Cautionary Statement Regarding Forward-Looking Information

 

This document contains forward-looking information (forward-looking statements). Words such as “may”, “can”, “would”, “could”, “should”, “will”, “expect”, “opportunity” and similar expressions suggesting future events or future performance, as they relate AltaGas or any affiliate of AltaGas, are intended to identify forward-looking statements. Specifically, such forward-looking statements included in this document include, but are not limited to, statements with respect to the expected closing and timing of the closing of the Transaction. These statements involve known and unknown risks, uncertainties and other factors that may cause actual results, events and achievements to differ materially from those expressed or implied by such statements. Such statements reflect AltaGas’ current expectations, estimates and projections based on certain material factors and assumptions at the time the statement was made.  AltaGas’ forward-looking statements are subject to certain risks and uncertainties which could cause results or events to differ from current expectations. Many factors could cause AltaGas’ performance or achievements to vary from those described in this document. These factors should not be construed as exhaustive. Should one or more of these risks or uncertainties materialize, or should assumptions underlying forward-looking statements prove incorrect, actual results may vary materially from those described in this document, and such forward-looking statements included in this document, should not be unduly relied upon.
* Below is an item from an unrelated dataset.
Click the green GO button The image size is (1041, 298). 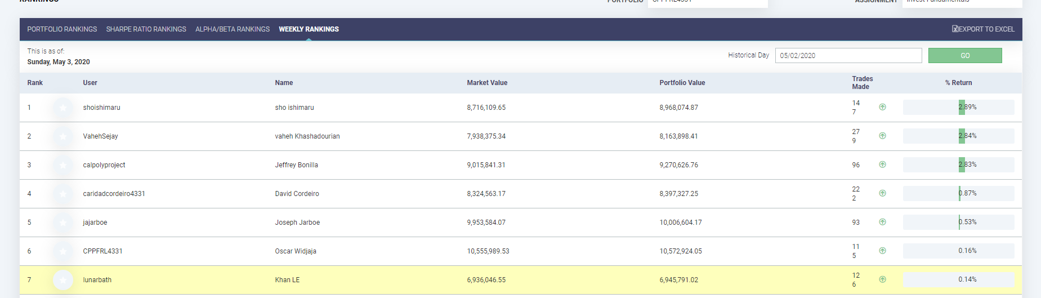965,55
The impact of any one assumption, risk, uncertainty or other factor on a particular forward-looking statement cannot be determined with certainty because they are interdependent and AltaGas’ future decisions and actions will depend on management’s assessment of all information at the relevant time. Such statements speak only as of the date of this document. AltaGas does not intend, and does not assume any obligation, to update these forward-looking statements except as required by law. The forward-looking statements contained in this document are expressly qualified by these cautionary statements.